Source document:
Combine carrots and water in pan and simmer until carrots are tender. Drain all but 2 T liquid; add honey, spices, salt and butter. Simmer over low heat until glazed, about 5 minutes. Makes 2-3 servings (and uses a few of the many, many cans of carrots we have somehow accumulated)

POTATOES AU GRATIN #1

by: Freya

1/20/00 3:55 PM

1 C dehydrated potato slices

1/2 t salt

1/4 C cheddar cheese powder

1/4 t cornstarch

1/4 C powdered milk

1-1/2 Cs water

dash garlic powder

 

Bring all ingredients to a boil and simmer about 30 minutes until potatoes are tender. Makes 4-6 servings.

QUICK CAMP BREAKFAST FOR 2

by: WW

1/20/00 4:47 PM

1/4 - 1/2 lb. bacon, ham or sausage - Cook at home; crumble up/dice; pack in Rubbermaid bowl or Ziplok bag in cooler. Reserve cooking fat if desired in separate container. Substitute Hickory Sweet Real Bacon Bits if desired.

6 eggs - Beat them up at home with a little water; store in Rubbermaid bowl in cooler. Substitute dehydrated if desired.

1/2 pkg. Betty Crocker hash browns - Add 2 t dehydrated chopped onion; store in Ziplok bag

Biscuits - Make at home; wrap in paper towels and pack in hard plastic container

Butter, cooking oil or reserved fat

Dried bell pepper, mushrooms, cheese powder etc. as desired

Put a stockpot of water to boil - I prefer the stainless steel kind with a flat lid. Put the hash browns into a small metal mixing bowl; add just enough boiling water to cover and set aside. Heat 2-3 T oil or grease to sizzlin' in a cast iron or Teflon frying pan. Invert the stockpot lid (your kitchen tongs come in handy for this!) and place wrapped biscuits atop the lid to warm (cover them with a foil pie tin for faster heating).

Drain any excess liquid and cook the rehydrated hash browns in hot oil until lightly browned on one side, then flip over (like a pancake) and cook until lightly browned on the other side. Return to metal mixing bowl and cover with paper plate or foil to keep warm. Lower heat and add a little grease or butter. Shake up the eggs, then dump into the pan with bacon, ham or sausage; add peppers, mushrooms, and cheese as desired. Cook until set (scrambled or omelet style). A Teflon camp pan with a folding "cool" handle works especially well for this (try Kmart, Wal-Mart or a backpacking shop).

Dataset:
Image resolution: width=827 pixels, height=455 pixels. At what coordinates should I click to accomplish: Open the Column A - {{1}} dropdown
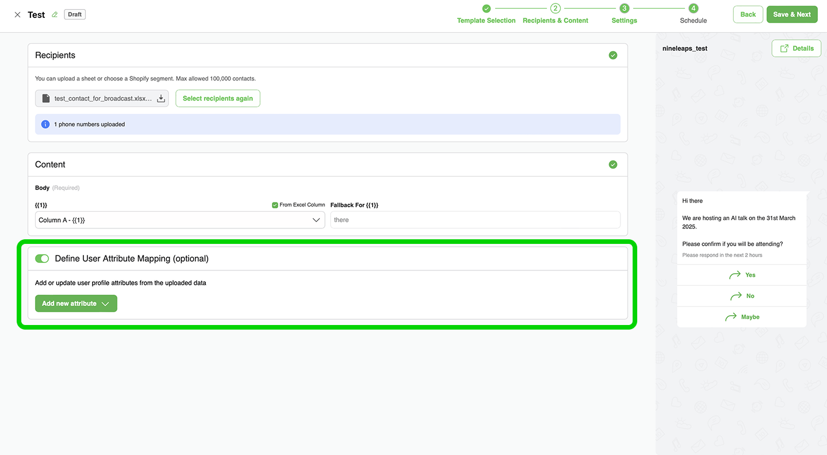tap(180, 220)
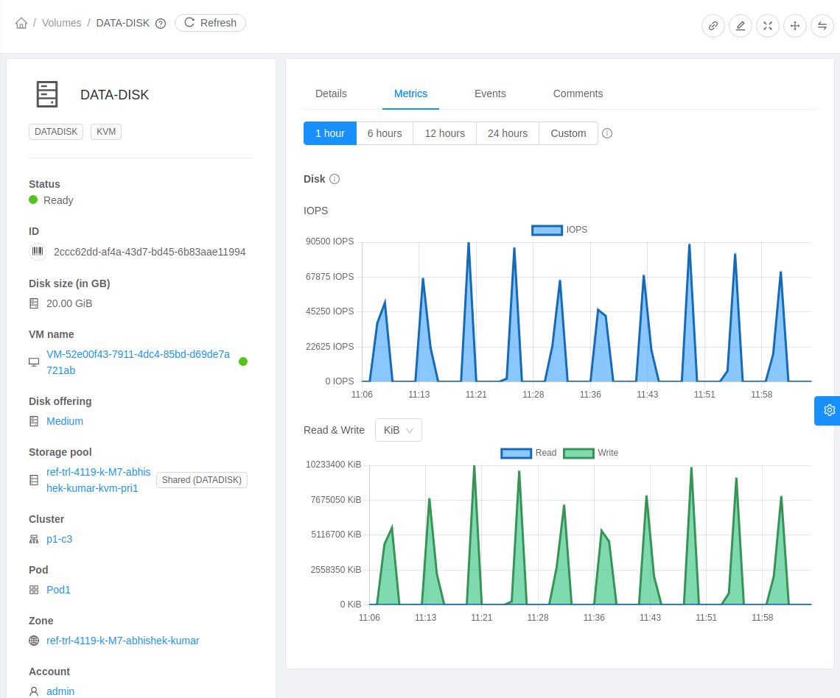The height and width of the screenshot is (698, 840).
Task: Open the KiB unit dropdown
Action: (398, 430)
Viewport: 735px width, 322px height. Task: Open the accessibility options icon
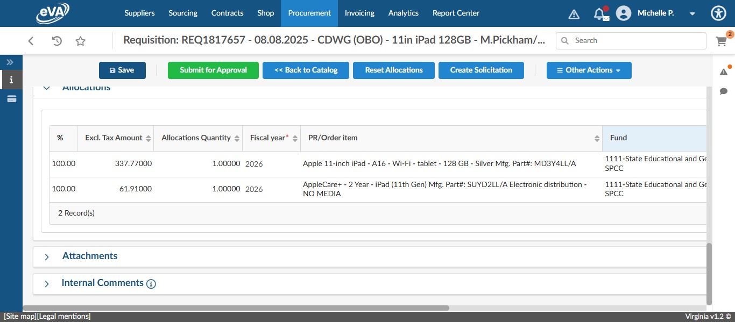[x=718, y=13]
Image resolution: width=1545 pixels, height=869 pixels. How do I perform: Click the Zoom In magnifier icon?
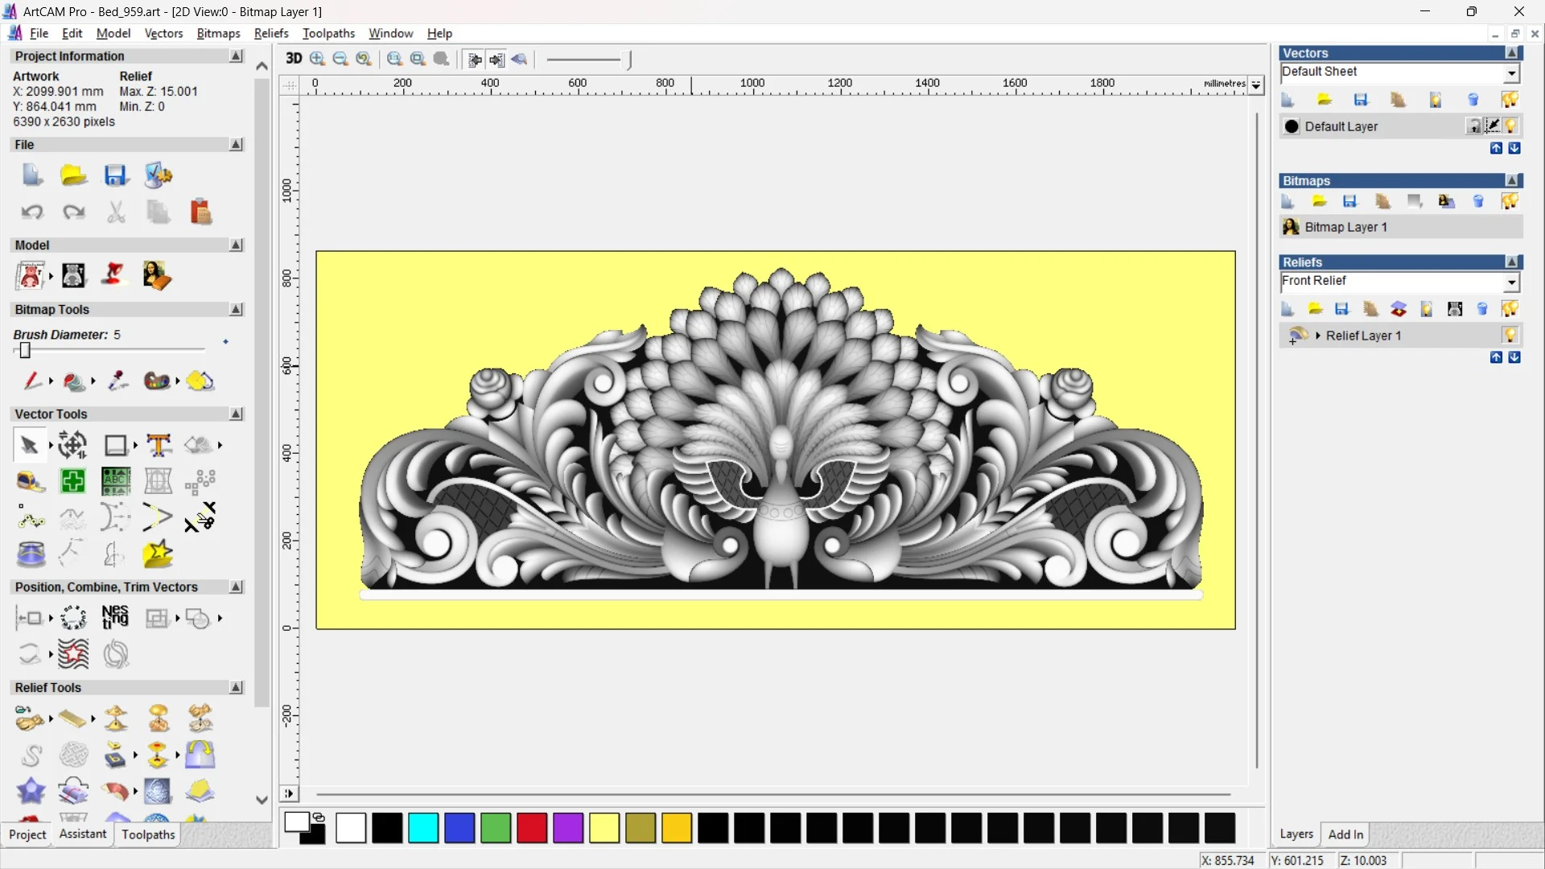click(317, 59)
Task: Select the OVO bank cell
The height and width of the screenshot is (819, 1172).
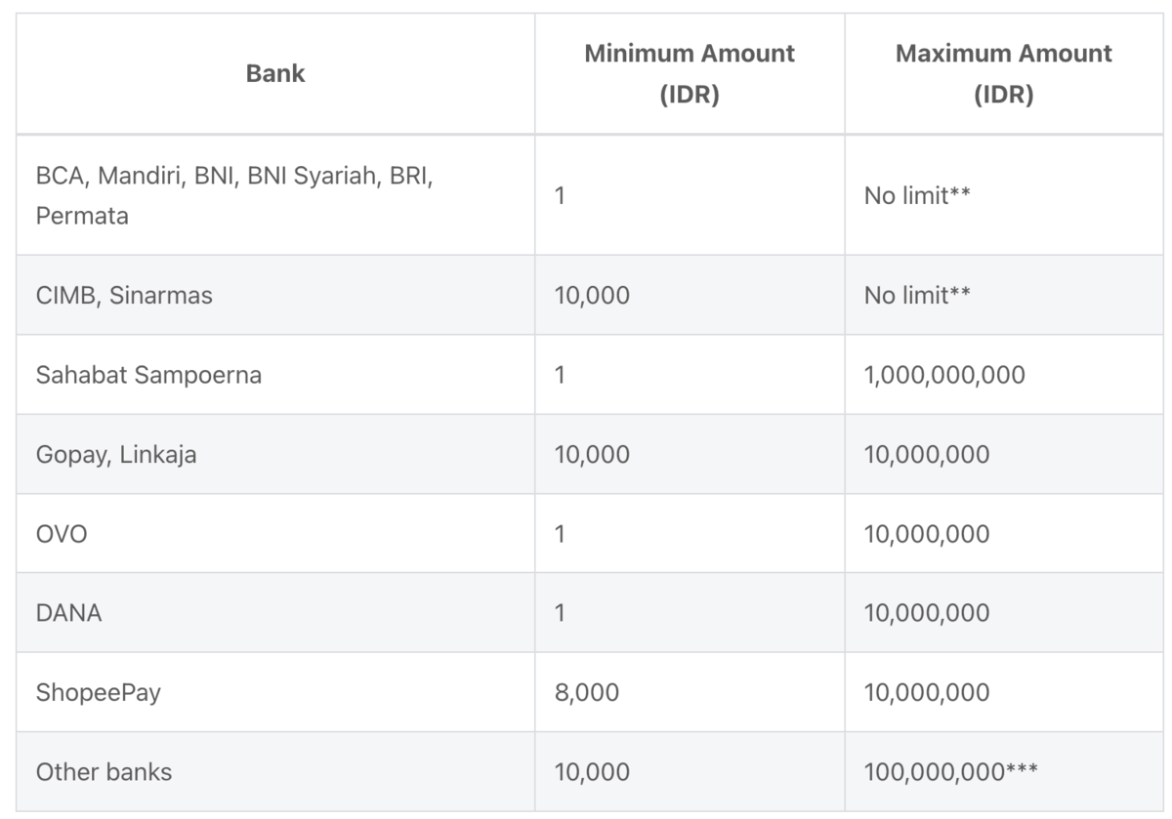Action: pyautogui.click(x=62, y=534)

The exercise:
Print the portion of the recipe text starting at "Put a stockpot" and ending at "for faster heating).", word for word.

Answer for this exercise:
Put a stockpot of water to boil - I prefer the stainless steel kind with a flat lid. Put the hash browns into a small metal mixing bowl; add just enough boiling water to cover and set aside. Heat 2-3 T oil or grease to sizzlin' in a cast iron or Teflon frying pan. Invert the stockpot lid (your kitchen tongs come in handy for this!) and place wrapped biscuits atop the lid to warm (cover them with a foil pie tin for faster heating).